Even with these strategies, I still have some questions about how to make technical trainings more effective:

  1. How do I kick the boredom factor? How can technical trainings be more engaging? Having a clear purpose for learning the tool itself is, of course, critical, but sometimes that’s not quite enough to make a tutorial engaging. I would be curious to know if any readers here have suggestions for improving the “fun factor” of a tech training. Is there a gamification component that could be effective?
  2. How do I reduce feelings of potential overwhelm? I’ve had the experience of feeling like I can’t take in enough of the information during a technical training. As a designer, I’m wondering if readers have tips on ways that they reduce overwhelm for really technical concepts.

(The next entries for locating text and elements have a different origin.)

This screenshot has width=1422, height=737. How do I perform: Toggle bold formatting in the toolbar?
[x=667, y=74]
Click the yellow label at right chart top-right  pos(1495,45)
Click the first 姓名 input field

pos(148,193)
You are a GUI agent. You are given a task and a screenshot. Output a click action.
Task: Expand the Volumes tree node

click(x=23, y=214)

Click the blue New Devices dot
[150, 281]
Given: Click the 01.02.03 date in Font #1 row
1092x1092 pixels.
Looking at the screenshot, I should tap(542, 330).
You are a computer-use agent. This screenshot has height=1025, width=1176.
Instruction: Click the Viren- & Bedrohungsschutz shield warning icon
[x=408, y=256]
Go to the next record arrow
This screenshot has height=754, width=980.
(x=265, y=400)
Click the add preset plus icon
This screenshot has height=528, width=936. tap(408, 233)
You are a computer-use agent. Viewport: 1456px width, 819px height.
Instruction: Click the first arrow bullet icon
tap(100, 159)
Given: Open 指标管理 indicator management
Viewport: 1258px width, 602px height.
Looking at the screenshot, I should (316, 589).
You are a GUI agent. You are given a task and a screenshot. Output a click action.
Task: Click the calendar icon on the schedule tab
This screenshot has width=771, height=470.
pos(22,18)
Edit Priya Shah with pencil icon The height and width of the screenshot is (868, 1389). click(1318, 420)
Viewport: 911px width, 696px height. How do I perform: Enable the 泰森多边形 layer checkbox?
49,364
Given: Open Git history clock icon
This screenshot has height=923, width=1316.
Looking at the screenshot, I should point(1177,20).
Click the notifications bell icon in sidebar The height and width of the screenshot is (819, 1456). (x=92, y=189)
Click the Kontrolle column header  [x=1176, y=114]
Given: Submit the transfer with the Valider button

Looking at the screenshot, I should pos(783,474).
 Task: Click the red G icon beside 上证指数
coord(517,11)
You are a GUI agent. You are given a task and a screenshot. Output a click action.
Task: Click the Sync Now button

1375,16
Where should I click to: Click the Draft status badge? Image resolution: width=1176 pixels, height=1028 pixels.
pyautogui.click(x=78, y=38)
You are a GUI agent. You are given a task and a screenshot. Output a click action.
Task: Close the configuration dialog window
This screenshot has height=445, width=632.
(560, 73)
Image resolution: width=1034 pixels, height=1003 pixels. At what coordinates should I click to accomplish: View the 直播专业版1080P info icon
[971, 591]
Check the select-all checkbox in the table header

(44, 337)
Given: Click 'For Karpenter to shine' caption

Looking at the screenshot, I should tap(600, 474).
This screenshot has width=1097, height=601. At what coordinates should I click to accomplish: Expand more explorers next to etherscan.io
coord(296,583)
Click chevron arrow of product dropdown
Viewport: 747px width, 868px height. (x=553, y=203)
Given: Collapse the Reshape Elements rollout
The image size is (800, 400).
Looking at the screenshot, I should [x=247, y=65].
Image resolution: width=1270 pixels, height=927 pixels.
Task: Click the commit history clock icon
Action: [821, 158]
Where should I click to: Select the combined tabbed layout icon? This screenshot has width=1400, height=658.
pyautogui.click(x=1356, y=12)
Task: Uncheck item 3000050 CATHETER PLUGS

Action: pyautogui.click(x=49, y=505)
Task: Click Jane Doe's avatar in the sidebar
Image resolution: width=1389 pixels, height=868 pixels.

  3. How do I bring in alternative perspectives/alternative pathways without confusing the audience? Most tools have multiple pathways for completing particular operations. I would like audience members to feel like they could explore those various options, but I also don’t want to offer too many different pathways. What are some good ways to make audience members aware of these pathways without also feeling confused by them?

It’s been a busy quarter for me of thinking through issues like this, but I’m hoping to get into a more regular blogging habit now that we’re already a full month into 2019! I hope that all of you out there are enjoying some cool new teaching experiences this winter.